Happy birthday to your dad.

Quote from: Aeris on 06/11/2021 20:21:53
Sooooo... the asymmetry that allowed regular matter to triumph over antimatter was brought about by the early universe being in a state of insanely high energy? It's that simple?
   I don't KNOW that for certain.  No one does at this time.   However, it seems likely.
You're partially ignoring the state of the Inflaton field and the Higgs field.   Specifically inflation (if it occured, which most physicists think it did) had only recently stopped in the early universe when matter synthesis was happening.   So the energy in the inflaton field had fallen but possibly not as low as it is now.  I'm not aware of any experiments that claim to influence the inflaton field.  Simply getting to high energies (like high velocity particles that might locally re-create conditions of high temperature and pressure) may not be enough to set the inflaton field back up to to the state it was in.

Quote from: Aeris on 06/11/2021 20:21:53
Also theoretically speaking, if we COULD find a way to replicate this process, how much matter could we create before we unintentionally spawn a black hole?
   I don't do these experiments, they are a bit beyond the tools I have in the kitchen.    There was some media hype a little while back about the possibility of accidentally creating a micro-black hole at CERN.   Of course the media didn't really say that it COULD create be a MICRO black hole   only that CERN could create a Black Hole.
    Here's some relevant web-pages:
https://scoolmedia.com/en/cern-creates-a-black-hole-that-they-can-not-control/
   Here's one quote I quite like......
...Scientists did succeed in making a black hole and
they could not control it. The microscopic black hole dropped right through the particle
accelerators containment fields, gravity pulled the hole towards the center of the Earth where
the hole now is growing bigger by absorbing the atoms surrounding it. It is growing slowly now
but with every minute passed it is getting larger and larger at an ever increasing pace. A few
days are left until the hole will grow big enough and two jets from two opposite sides of the
Earth will blow up and prove us that there is a giant black hole eating our world from the inside
out.


    This is the somewhat more credible version.   It's not that different, I suppose....
https://science.nasa.gov/science-news/science-at-nasa/2008/10oct_lhc
The world did not end. Switching on the world's largest and most powerful particle accelerator near Geneva, Switzerland, did not trigger the creation of a microscopic black hole. And that black hole did not start rapidly sucking in surrounding matter faster and faster until it devoured the Earth, as sensationalist news reports had suggested it might.

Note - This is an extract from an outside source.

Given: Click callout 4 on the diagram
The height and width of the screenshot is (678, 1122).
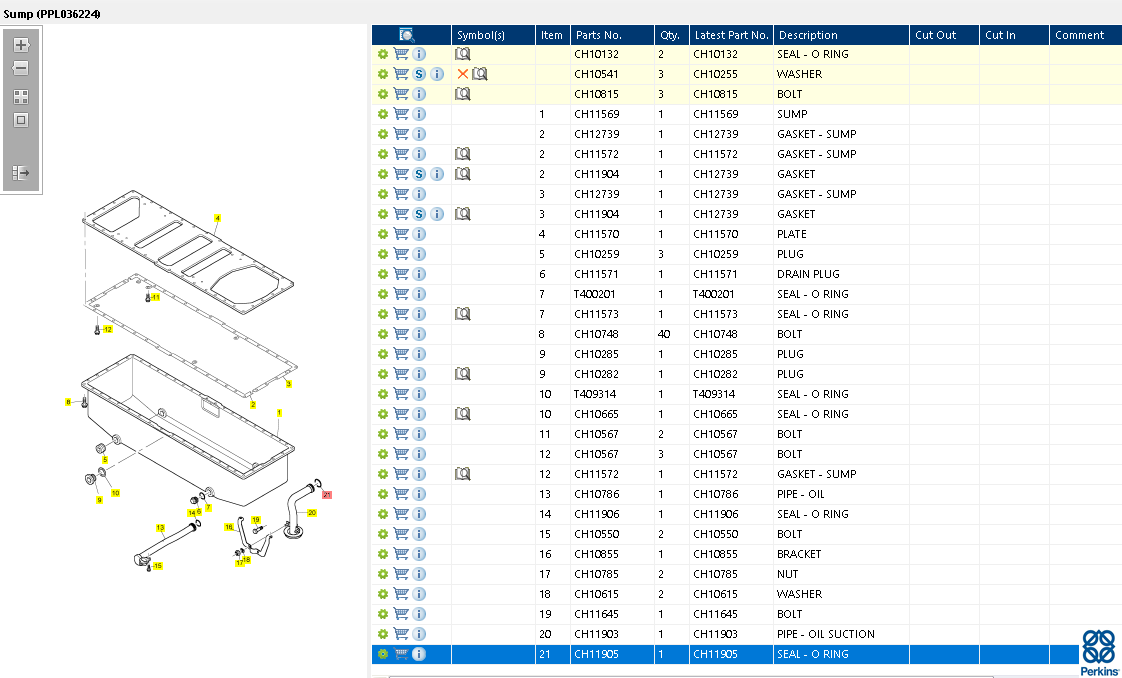Looking at the screenshot, I should pyautogui.click(x=217, y=218).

Anyway....  the important thing to note is that creating a microscopic black hole isn't as dramatic as creating a science fiction sized black hole.   Hawking radiation increases in rate as the size of black hole decreases,  so microscopic black holes should last only a fraction of second and they are only harmful in the sense of creating huge tidal forces in a region that is extremely close to them.    If a black hole formed that had the mass parameter of a particle,   then it creates no more gravitational pull on you (at a distance of say 5 metres) then the original particle had.   Let's phrase that another way,  we all experience some gravity on the surface of earth.   However we could replace all of that matter with a tiny black hole right where the centre of the earth was.  If that black hole has the same mass parameter (e.g. if it was made from the stuff the earth was made from but just compressed into a small size).   Then provided you find a way to stay a distance away from the black hole that is equal to the radius of the earth you wouldn't notice any difference in the force of gravity.
    Anyway,   CERN were hoping to observe interesting things that might even include a micro black hole   BUT  to the best of my knowledge, they haven't.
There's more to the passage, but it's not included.